"Queima os teus navios, meu amigo!" - assim te escrevi...
E tu me perguntas o que quer isso dizer...
Coisa muito grave, gravíssima - quer isso dizer, meu amigo...
Quando Fernando Cortez, há mais de quatro séculos, aportou no país dos astecas, disse ele aos soldados:
"Reembarque para Cuba todo homem medroso!..."
Silêncio profundo acolheu esta ordem - e o pugilo de temerários heróis foi à conquista do México...
Para cortar cerce toda esperança de regresso inglório, lançou Cortez fogo aos navios - reduzindo-os à cinzas...
* * *
E tu, meu amigo - já queimaste teus navios?...
Cortaste rente toda a ideia de voltar atrás - às "panelas do Egito"?...
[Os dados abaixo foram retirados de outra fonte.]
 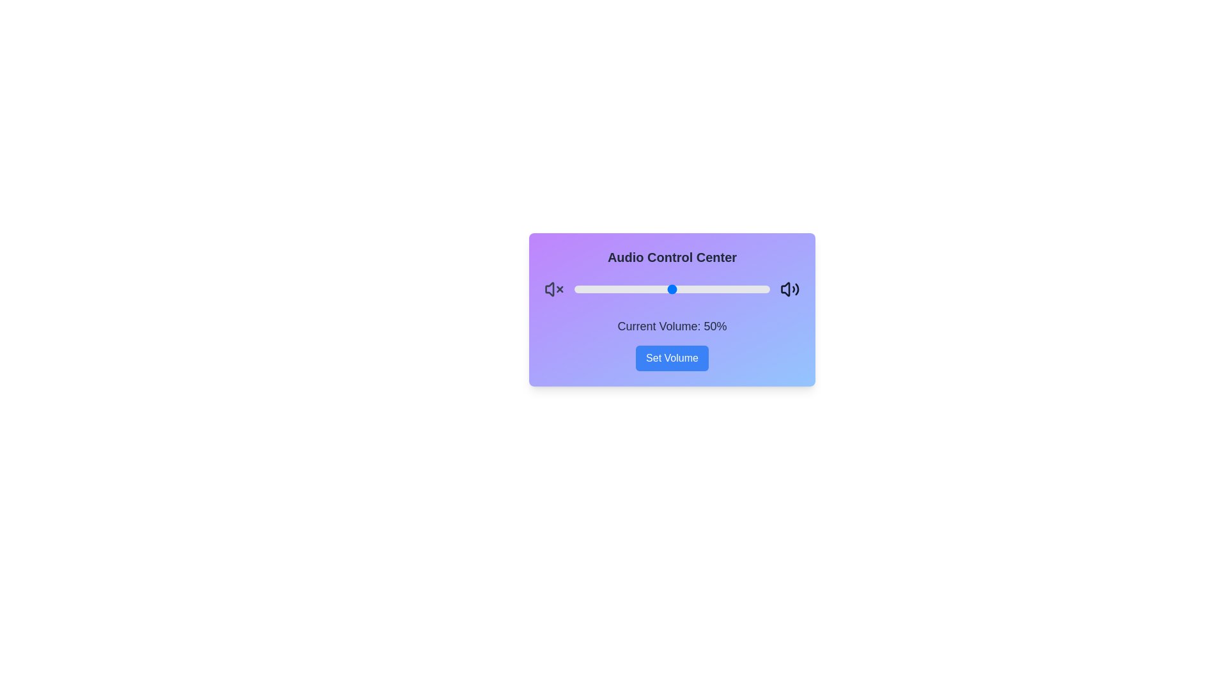 I want to click on the volume slider to set the volume to 20%, so click(x=613, y=289).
Das árduas alturas do espírito - para a suave planície da matéria?...
Olha em derredor, quase todos preferem a farta escravidão - à austera liberdade...
E muitos dos que vão à conquista do paraíso de Deus - deixam intatos seus barcos...
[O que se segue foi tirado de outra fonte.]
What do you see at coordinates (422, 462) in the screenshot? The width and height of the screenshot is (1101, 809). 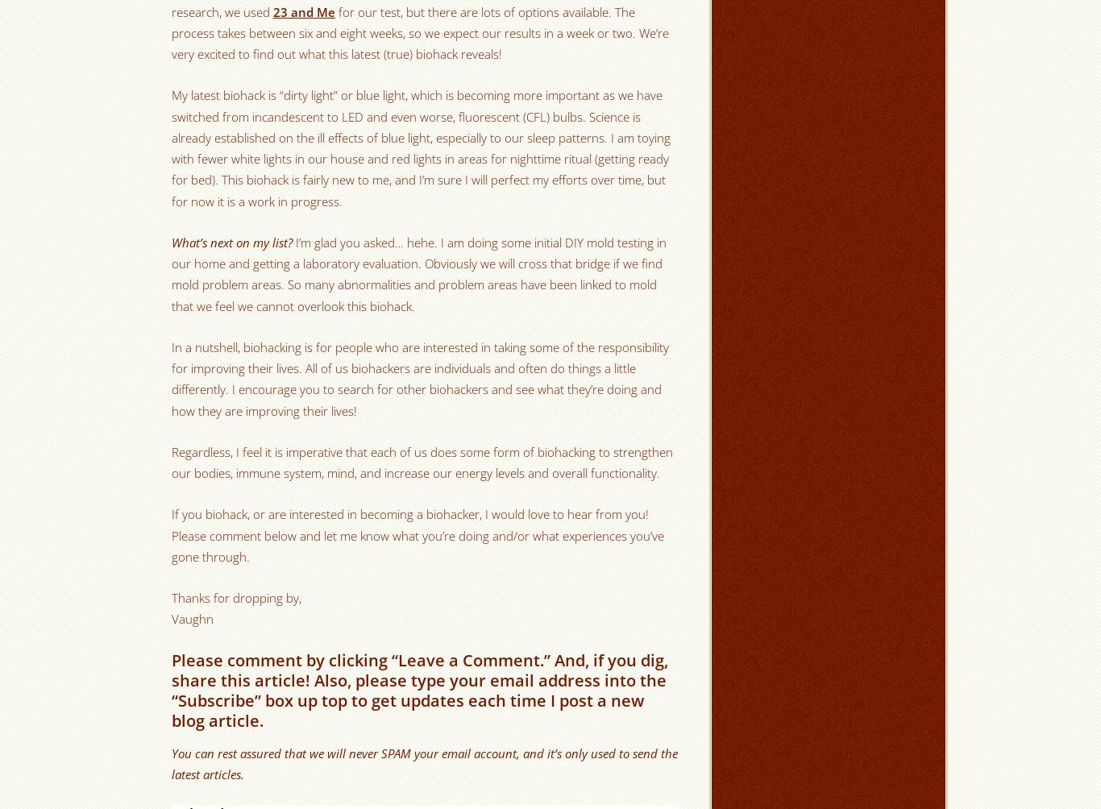 I see `'Regardless, I feel it is imperative that each of us does some form of biohacking to strengthen our bodies, immune system, mind, and increase our energy levels and overall functionality.'` at bounding box center [422, 462].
Sempre dispostos a refugiar-se neles - no comodismo da vida, nas queridas vaidades de ontem...
Aqui, o deserto de Deus - lá embaixo, festins do Egito...
Aqui em cima, remar contra a corrente - lá embaixo, deixar-se ir ao sabor das trépidas vagas...
Somos como nadadores principiantes que se lançam às águas mas não largam os arbustos da praia.
Quanto mais nos convida a jubilosa liberdade das ondas bravias de Deus - tanto mais nos aferramos às coisas queridas da terra...
Somos de Deus, certamente - mas somos também do mundo...
Não ousamos sem reserva lançar-nos a seus mares ignotos - e perder de vista os verdes litorais da nossa vida...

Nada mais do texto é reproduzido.